O boletim mais recente da National Oceanic and Atmospheric Administration, divulgado em 6 de abril, indica que o oceano Pacífico equatorial central segue em processo de aquecimento. A região monitorada do fenômeno atingiu níveis de neutralidade, enquanto uma massa de água quente nas camadas subsuperficiais continua se deslocando em direção à superfície.
De acordo com a análise, “uma bolha de água quente nas camadas subsuperficiais continua se propagando em direção à superfície, indicando um oceano cada vez mais favorável ao desenvolvimento do fenômeno El Niño”. Ao mesmo tempo, tem aumentado a circulação de previsões indicando a possibilidade de um evento de grande intensidade. Alguns modelos apontam para aquecimento elevado, incluindo projeções do European Centre for Medium-Range Weather Forecasts, considerado referência pela Meteored.
Mesmo com essas projeções, especialistas afirmam que ainda não é possível confirmar a ocorrência de um super El Niño. Segundo a análise, “para responder a essa pergunta, é fundamental ir além das manchetes e analisar com cuidado tanto as condições atuais do Oceano Pacífico quanto o conjunto mais recente de previsões climáticas”.
Os dados atuais mostram uma transição gradual em direção ao aquecimento. A temperatura da superfície do mar na região Niño 3.4 passou de -0,6°C em 18 de março para -0,2°C em 1º de abril, alcançando o intervalo considerado neutro, entre -0,5°C e +0,5°C.
Outra área de monitoramento, conhecida como região Niño 1+2 e localizada próxima à costa do Peru, atingiu o limiar de El Niño costeiro em fevereiro e permanece nessa condição.
Outro sinal observado vem das águas subsuperficiais do Pacífico. A cerca de 300 metros de profundidade, uma massa de água quente com anomalias entre +0,5°C e +6°C tem avançado em direção à superfície, o que indica condições favoráveis para a configuração do fenômeno.
As previsões probabilísticas também indicam aumento nas chances de formação do evento.

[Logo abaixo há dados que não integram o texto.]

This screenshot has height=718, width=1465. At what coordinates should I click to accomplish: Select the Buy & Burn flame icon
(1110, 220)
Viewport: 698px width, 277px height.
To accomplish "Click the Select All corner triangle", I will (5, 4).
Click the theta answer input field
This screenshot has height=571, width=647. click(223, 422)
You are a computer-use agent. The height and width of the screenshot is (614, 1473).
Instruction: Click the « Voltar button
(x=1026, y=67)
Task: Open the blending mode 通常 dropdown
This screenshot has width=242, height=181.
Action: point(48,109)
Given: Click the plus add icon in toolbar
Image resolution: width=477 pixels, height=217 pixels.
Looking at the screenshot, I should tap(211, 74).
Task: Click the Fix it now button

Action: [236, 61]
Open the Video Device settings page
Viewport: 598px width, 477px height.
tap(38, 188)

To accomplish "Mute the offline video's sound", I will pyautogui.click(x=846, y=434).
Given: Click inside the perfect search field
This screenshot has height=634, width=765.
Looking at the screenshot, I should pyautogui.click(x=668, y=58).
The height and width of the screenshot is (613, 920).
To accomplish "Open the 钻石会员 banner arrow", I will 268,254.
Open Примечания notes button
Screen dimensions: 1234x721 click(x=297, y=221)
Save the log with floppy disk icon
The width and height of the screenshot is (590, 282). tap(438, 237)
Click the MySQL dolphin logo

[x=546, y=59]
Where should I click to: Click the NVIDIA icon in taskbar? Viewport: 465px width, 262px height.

No início de março, a probabilidade de El Niño para o trimestre entre maio e julho era estimada em cerca de 45%, enquanto na rodada mais recente esse percentual ultrapassa 70%.
Esse aumento nas projeções reforça a tendência de aquecimento do Pacífico e indica maior confiança dos modelos climáticos na transição de fase do fenômeno.
A intensidade dos eventos de El Niño é classificada com base nas anomalias da temperatura da superfície do mar na região Niño 3.4. Valores de até +0,5°C são considerados fracos, até +1°C moderados, até +1,5°C fortes e acima de +2°C muito fortes. A rodada mais recente do modelo do ECMWF, iniciada em abril, chama atenção por indicar aquecimento mais elevado no segundo semestre do ano.
De acordo com a projeção, parte dos cenários aponta anomalias superiores a +2°C, com alguns resultados próximos ou acima de +3°C por volta de outubro, o que poderia caracterizar um evento classificado como super El Niño.
Nos últimos dias, a possibilidade desse cenário tem sido amplamente divulgada em diferentes portais, muitas vezes associada à possibilidade de um dos eventos mais intensos já registrados. A análise, porém, destaca que interpretações isoladas de modelos podem gerar conclusões precipitadas e ampliar a percepção de risco entre a população.
Uma avaliação mais ampla aparece nas previsões do International Research Institute for Climate and Society, que reúne diferentes modelos climáticos. Nesse conjunto, a média dos modelos dinâmicos indica que o limiar de El Niño deve ser alcançado entre o final do outono e o início do inverno.
A projeção média aponta que a intensidade máxima do fenômeno deve ocorrer durante a primavera, com anomalias próximas de +1,5°C, classificadas entre forte e muito forte.
Esse cenário, entretanto, ainda se mantém distante das projeções mais extremas sugeridas por alguns modelos individuais. A análise também ressalta que a média considerada não inclui as projeções do ECMWF, que indicam aquecimento mais intenso.
Segundo o levantamento, a diferença entre anomalias de +1,5°C e +3°C representa impactos climáticos distintos em diferentes regiões do planeta.
O cenário climático segue em evolução e deverá ser acompanhado nas próximas atualizações dos modelos. A próxima rodada de previsões está prevista para meados de abril e deverá incorporar as condições mais recentes observadas no oceano Pacífico.